▸ What is being asked
Below are records to transcribe exactly, without their pictures.

<<<<

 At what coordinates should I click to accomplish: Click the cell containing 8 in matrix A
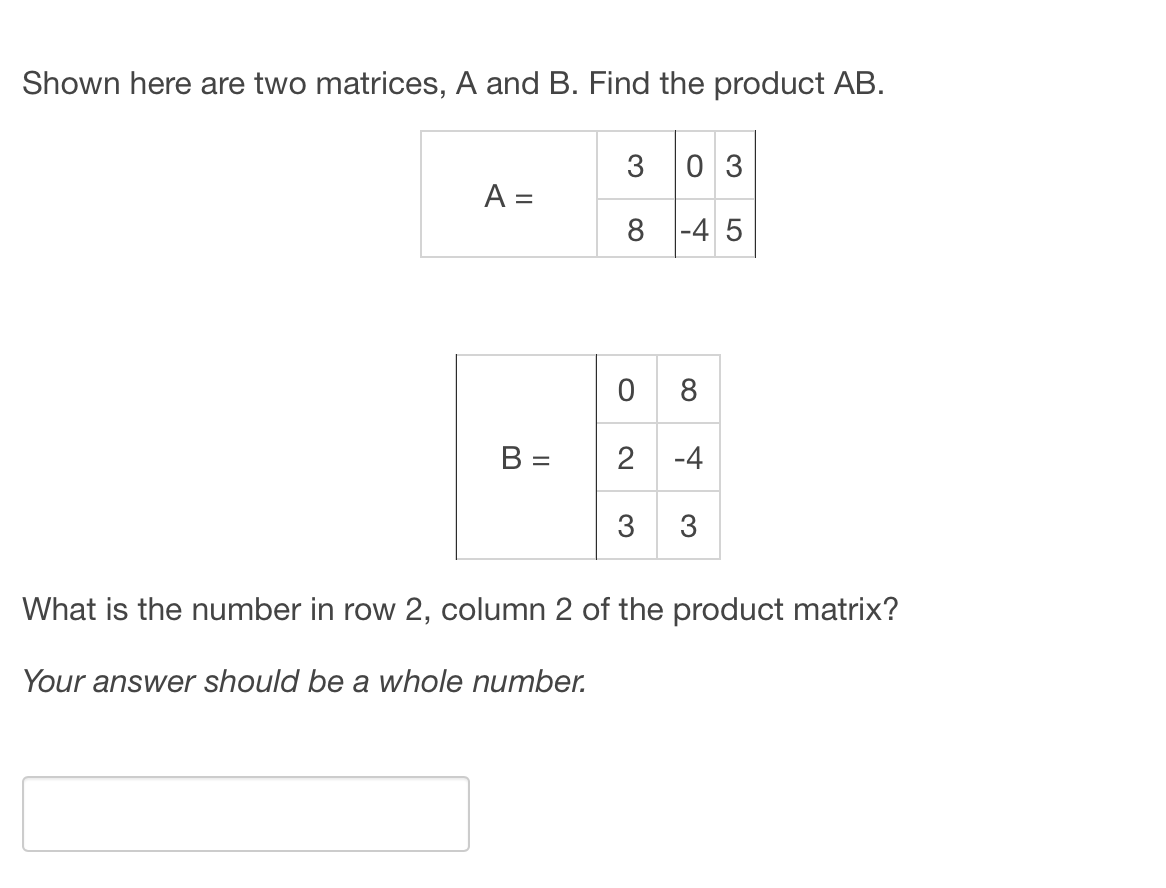pyautogui.click(x=636, y=229)
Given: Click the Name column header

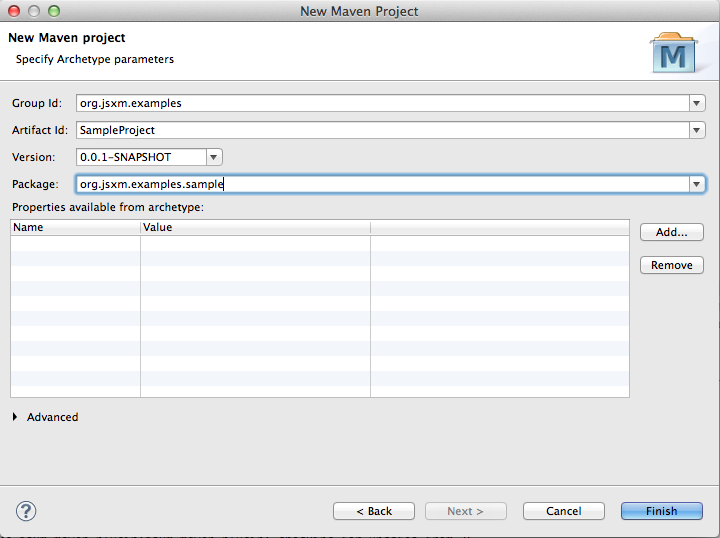Looking at the screenshot, I should tap(75, 227).
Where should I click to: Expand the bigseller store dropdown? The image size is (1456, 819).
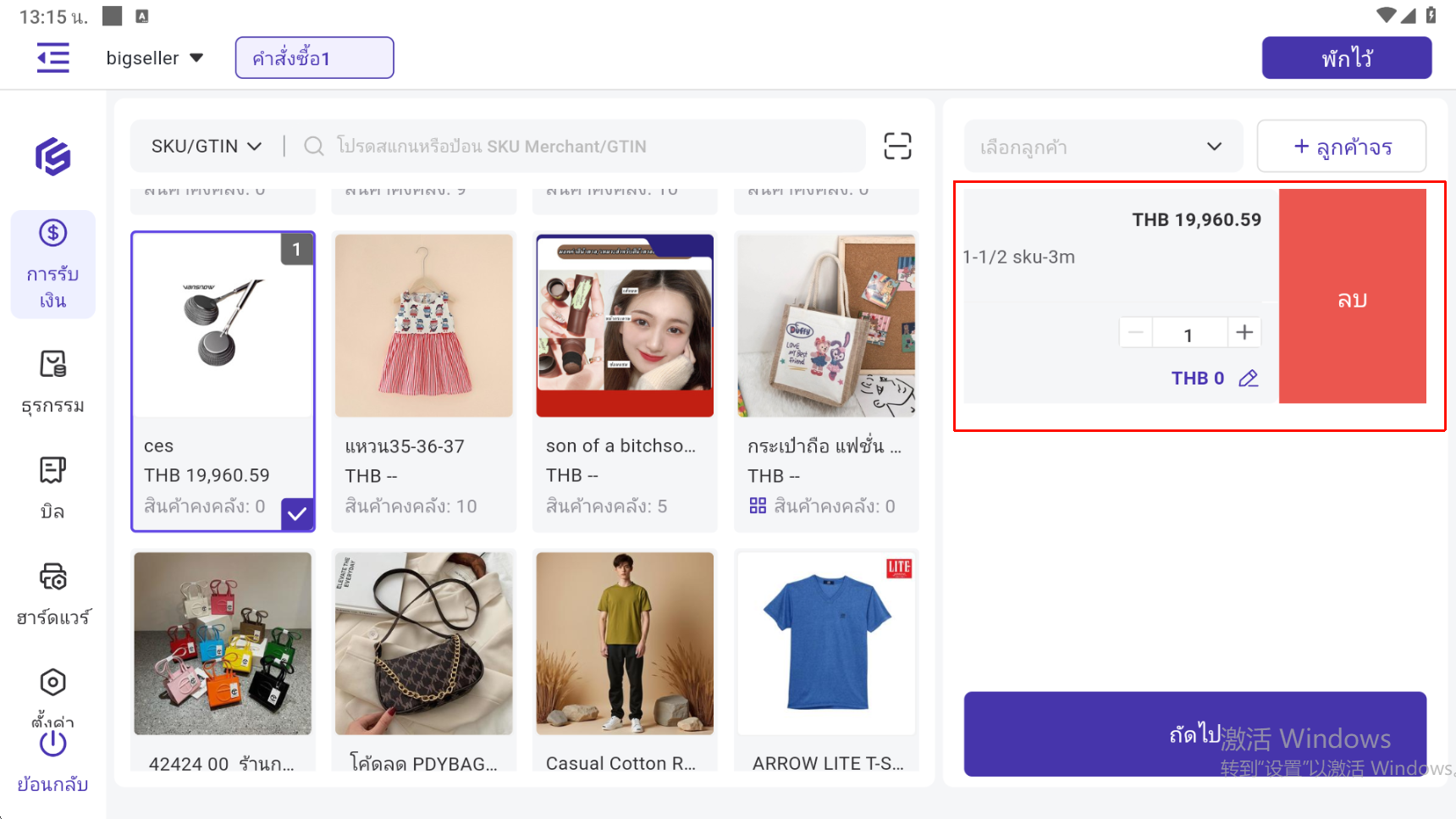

>>>>

▸ Completed exercise
 At what coordinates should I click to accomplish: Click the cell containing 8 in matrix A
pyautogui.click(x=636, y=229)
Given: Click the Name column header

Looking at the screenshot, I should tap(75, 227).
Where should I click to: Expand the bigseller store dropdown? The image size is (1456, 819).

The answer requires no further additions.